[Dataset entries]
##############################

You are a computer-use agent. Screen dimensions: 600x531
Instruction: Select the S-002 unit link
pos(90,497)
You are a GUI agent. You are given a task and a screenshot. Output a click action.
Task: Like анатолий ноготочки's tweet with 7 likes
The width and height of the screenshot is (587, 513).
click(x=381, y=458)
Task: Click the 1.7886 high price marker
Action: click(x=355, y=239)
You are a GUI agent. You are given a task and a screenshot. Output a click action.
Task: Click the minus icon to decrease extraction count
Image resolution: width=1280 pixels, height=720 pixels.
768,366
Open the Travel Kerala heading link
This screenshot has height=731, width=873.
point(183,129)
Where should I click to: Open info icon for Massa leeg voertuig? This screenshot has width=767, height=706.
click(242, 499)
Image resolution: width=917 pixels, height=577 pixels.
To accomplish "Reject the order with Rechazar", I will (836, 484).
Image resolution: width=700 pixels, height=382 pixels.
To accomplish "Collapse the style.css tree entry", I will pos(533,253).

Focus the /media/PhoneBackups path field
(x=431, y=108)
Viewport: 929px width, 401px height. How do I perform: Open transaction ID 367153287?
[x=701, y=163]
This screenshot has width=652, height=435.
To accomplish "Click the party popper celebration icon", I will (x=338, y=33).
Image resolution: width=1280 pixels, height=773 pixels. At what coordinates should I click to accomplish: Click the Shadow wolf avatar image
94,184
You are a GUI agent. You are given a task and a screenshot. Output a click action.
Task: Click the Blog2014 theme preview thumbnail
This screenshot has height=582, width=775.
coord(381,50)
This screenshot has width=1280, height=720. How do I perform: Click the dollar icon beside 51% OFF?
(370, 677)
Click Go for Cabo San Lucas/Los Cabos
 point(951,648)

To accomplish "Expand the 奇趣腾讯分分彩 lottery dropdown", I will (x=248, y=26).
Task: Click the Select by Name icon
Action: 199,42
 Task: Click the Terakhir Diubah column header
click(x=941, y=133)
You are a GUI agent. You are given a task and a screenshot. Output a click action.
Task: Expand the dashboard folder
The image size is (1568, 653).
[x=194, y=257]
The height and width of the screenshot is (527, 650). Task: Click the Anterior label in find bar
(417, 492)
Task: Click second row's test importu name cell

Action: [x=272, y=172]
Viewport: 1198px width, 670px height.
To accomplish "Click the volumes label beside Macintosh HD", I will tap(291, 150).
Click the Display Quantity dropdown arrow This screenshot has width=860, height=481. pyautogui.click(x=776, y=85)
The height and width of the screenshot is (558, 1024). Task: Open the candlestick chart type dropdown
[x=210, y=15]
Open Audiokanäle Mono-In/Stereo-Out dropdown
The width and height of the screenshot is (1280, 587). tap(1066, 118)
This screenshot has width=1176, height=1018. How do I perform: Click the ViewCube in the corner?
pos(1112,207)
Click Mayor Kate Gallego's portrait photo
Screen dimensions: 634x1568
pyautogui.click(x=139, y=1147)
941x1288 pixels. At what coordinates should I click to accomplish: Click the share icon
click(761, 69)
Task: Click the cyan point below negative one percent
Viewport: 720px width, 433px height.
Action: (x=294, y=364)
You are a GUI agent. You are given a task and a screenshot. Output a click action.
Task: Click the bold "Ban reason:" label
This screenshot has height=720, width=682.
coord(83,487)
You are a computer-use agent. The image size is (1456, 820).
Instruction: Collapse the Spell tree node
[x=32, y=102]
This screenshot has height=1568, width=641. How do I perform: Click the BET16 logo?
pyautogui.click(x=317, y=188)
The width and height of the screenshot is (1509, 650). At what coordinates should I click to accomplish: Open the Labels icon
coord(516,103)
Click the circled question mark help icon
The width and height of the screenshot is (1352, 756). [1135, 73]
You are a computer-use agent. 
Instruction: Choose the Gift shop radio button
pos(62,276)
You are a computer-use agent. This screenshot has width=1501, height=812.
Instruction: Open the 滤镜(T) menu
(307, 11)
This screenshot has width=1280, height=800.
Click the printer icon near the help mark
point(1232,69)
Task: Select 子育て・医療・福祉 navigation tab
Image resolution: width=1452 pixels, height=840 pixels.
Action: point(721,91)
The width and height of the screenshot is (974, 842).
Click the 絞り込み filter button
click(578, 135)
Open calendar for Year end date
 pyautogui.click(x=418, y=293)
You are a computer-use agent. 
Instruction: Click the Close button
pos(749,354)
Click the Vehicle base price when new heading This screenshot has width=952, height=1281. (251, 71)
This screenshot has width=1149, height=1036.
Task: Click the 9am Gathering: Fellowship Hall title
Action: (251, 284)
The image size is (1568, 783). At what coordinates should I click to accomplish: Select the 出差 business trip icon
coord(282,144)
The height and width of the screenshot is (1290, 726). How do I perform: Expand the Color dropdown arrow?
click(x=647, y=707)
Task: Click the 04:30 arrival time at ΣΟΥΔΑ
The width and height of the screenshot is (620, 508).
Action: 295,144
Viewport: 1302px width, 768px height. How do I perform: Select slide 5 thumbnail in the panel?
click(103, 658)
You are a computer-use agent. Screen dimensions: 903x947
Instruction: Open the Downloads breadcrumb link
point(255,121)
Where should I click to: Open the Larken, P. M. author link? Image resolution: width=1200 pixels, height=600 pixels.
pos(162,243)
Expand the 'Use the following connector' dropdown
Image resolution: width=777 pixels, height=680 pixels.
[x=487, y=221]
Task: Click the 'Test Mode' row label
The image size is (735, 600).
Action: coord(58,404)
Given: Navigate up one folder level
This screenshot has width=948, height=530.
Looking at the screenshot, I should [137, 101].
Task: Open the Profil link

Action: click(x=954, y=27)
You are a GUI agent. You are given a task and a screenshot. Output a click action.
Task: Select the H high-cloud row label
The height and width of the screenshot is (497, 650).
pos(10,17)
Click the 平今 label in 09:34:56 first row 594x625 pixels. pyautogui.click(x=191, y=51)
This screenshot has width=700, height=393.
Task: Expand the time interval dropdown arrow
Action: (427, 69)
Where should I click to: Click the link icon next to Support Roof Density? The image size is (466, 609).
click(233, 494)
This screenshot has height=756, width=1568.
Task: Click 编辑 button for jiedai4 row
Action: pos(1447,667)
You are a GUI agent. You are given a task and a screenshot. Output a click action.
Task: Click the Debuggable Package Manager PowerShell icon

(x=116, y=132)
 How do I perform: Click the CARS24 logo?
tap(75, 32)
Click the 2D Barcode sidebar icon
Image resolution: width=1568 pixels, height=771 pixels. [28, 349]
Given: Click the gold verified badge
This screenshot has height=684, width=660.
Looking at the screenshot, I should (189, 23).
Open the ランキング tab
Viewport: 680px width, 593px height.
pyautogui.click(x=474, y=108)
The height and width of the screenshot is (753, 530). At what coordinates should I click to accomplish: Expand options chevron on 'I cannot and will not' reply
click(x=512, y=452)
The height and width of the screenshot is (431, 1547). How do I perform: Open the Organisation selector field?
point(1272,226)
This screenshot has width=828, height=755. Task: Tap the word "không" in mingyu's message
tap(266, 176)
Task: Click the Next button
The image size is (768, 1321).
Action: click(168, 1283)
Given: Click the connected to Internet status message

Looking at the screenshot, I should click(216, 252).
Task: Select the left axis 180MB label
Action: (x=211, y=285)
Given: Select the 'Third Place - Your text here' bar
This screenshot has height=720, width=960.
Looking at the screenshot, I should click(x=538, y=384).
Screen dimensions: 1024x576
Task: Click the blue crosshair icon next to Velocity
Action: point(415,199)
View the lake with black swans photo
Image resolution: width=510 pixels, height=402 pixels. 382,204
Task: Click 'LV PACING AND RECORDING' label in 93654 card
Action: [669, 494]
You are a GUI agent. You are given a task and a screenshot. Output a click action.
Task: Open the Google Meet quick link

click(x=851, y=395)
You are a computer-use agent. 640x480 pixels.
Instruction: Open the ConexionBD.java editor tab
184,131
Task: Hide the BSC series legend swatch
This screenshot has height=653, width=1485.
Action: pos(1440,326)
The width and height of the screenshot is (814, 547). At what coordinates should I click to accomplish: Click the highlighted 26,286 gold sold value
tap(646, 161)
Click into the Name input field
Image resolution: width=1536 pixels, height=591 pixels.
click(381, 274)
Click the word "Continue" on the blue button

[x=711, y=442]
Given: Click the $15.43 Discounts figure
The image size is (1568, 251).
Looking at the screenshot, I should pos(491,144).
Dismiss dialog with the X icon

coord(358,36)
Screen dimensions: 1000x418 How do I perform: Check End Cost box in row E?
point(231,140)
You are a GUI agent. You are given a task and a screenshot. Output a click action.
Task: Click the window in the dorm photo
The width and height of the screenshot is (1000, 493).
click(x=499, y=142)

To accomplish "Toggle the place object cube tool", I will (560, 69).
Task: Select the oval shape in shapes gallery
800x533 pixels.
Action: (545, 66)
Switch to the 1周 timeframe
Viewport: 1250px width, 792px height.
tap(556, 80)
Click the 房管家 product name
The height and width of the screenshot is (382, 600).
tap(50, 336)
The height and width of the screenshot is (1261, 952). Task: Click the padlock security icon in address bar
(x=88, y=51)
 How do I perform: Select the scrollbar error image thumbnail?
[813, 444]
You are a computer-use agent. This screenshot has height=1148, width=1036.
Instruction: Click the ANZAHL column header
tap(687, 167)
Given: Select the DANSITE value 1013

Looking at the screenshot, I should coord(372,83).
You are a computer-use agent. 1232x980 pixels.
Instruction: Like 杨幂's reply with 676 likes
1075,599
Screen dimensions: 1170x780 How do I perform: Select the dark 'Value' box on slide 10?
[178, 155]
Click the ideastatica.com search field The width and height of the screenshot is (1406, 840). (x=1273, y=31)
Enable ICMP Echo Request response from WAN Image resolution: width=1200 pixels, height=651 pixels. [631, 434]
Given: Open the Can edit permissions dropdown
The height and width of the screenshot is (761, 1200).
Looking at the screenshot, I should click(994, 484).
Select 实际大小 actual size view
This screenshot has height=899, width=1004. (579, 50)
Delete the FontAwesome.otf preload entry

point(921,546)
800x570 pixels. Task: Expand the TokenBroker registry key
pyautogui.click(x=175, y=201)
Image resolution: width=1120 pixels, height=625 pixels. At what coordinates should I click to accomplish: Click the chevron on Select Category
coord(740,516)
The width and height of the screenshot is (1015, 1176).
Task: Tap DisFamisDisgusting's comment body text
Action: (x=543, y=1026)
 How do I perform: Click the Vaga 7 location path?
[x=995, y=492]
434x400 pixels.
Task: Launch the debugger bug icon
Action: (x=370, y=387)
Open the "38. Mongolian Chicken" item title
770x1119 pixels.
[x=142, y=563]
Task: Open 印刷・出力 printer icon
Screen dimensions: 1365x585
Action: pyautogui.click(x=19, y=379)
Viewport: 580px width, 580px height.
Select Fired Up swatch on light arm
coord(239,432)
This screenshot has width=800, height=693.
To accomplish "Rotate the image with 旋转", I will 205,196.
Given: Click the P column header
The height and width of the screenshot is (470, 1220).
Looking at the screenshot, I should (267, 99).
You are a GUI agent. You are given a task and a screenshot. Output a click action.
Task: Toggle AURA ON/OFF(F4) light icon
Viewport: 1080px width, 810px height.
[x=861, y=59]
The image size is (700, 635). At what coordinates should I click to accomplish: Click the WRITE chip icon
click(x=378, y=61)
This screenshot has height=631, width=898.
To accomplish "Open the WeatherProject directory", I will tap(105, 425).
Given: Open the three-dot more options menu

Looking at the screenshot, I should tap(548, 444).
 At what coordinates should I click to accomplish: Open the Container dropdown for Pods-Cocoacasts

##############################

Required action> Nothing beyond the line that contains "Open the Travel Kerala heading link" belongs in the answer; reproduce the entries exactly from their first line through it.

Solution to the problem>
You are a computer-use agent. Screen dimensions: 600x531
Instruction: Select the S-002 unit link
pos(90,497)
You are a GUI agent. You are given a task and a screenshot. Output a click action.
Task: Like анатолий ноготочки's tweet with 7 likes
The width and height of the screenshot is (587, 513).
click(x=381, y=458)
Task: Click the 1.7886 high price marker
Action: click(x=355, y=239)
You are a GUI agent. You are given a task and a screenshot. Output a click action.
Task: Click the minus icon to decrease extraction count
Image resolution: width=1280 pixels, height=720 pixels.
768,366
Open the Travel Kerala heading link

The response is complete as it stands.